## RECORDS SHOWN
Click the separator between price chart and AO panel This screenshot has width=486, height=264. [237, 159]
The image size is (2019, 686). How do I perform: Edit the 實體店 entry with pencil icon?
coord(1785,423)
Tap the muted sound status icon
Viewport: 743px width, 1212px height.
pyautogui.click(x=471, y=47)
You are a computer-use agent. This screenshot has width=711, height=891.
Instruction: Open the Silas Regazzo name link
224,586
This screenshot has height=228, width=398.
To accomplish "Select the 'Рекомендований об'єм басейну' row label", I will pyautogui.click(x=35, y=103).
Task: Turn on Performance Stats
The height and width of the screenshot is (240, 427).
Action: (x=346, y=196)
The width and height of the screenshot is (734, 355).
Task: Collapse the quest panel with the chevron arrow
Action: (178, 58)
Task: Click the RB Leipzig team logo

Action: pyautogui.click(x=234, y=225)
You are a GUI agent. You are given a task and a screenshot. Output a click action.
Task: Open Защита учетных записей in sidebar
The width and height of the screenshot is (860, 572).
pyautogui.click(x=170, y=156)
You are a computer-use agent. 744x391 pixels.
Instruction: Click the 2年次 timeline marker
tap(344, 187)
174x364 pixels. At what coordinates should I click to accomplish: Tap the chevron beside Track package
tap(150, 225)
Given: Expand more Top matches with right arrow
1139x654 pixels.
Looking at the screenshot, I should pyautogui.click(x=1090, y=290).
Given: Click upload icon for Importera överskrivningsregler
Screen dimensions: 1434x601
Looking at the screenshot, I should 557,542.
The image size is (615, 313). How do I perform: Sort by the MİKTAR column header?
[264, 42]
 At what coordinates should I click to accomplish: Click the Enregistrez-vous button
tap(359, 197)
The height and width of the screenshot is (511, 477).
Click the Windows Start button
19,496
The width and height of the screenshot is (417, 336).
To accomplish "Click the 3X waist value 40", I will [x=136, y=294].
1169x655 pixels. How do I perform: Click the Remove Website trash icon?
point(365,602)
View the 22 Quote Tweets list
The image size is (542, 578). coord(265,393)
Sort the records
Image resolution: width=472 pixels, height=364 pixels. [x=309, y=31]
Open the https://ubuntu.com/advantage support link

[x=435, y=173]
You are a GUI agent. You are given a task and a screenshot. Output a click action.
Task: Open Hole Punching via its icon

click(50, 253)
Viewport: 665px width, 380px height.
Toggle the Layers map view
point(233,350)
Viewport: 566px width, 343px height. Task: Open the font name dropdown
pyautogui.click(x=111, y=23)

## EXERCISE DIRECTIONS
Repeat the listing above line by line, exactly as written.

## ANSWER SECTION
Click the separator between price chart and AO panel This screenshot has width=486, height=264. [237, 159]
The image size is (2019, 686). How do I perform: Edit the 實體店 entry with pencil icon?
coord(1785,423)
Tap the muted sound status icon
Viewport: 743px width, 1212px height.
pyautogui.click(x=471, y=47)
You are a computer-use agent. This screenshot has width=711, height=891.
Instruction: Open the Silas Regazzo name link
224,586
This screenshot has height=228, width=398.
To accomplish "Select the 'Рекомендований об'єм басейну' row label", I will pyautogui.click(x=35, y=103).
Task: Turn on Performance Stats
The height and width of the screenshot is (240, 427).
Action: (x=346, y=196)
The width and height of the screenshot is (734, 355).
Task: Collapse the quest panel with the chevron arrow
Action: (178, 58)
Task: Click the RB Leipzig team logo

Action: pyautogui.click(x=234, y=225)
You are a GUI agent. You are given a task and a screenshot. Output a click action.
Task: Open Защита учетных записей in sidebar
The width and height of the screenshot is (860, 572).
pyautogui.click(x=170, y=156)
You are a computer-use agent. 744x391 pixels.
Instruction: Click the 2年次 timeline marker
tap(344, 187)
174x364 pixels. At what coordinates should I click to accomplish: Tap the chevron beside Track package
tap(150, 225)
Given: Expand more Top matches with right arrow
1139x654 pixels.
Looking at the screenshot, I should pyautogui.click(x=1090, y=290).
Given: Click upload icon for Importera överskrivningsregler
Screen dimensions: 1434x601
Looking at the screenshot, I should 557,542.
The image size is (615, 313). How do I perform: Sort by the MİKTAR column header?
[264, 42]
 At what coordinates should I click to accomplish: Click the Enregistrez-vous button
tap(359, 197)
The height and width of the screenshot is (511, 477).
Click the Windows Start button
19,496
The width and height of the screenshot is (417, 336).
To accomplish "Click the 3X waist value 40", I will [x=136, y=294].
1169x655 pixels. How do I perform: Click the Remove Website trash icon?
point(365,602)
View the 22 Quote Tweets list
The image size is (542, 578). coord(265,393)
Sort the records
Image resolution: width=472 pixels, height=364 pixels. [x=309, y=31]
Open the https://ubuntu.com/advantage support link

[x=435, y=173]
You are a GUI agent. You are given a task and a screenshot. Output a click action.
Task: Open Hole Punching via its icon

click(50, 253)
Viewport: 665px width, 380px height.
Toggle the Layers map view
point(233,350)
Viewport: 566px width, 343px height. Task: Open the font name dropdown
pyautogui.click(x=111, y=23)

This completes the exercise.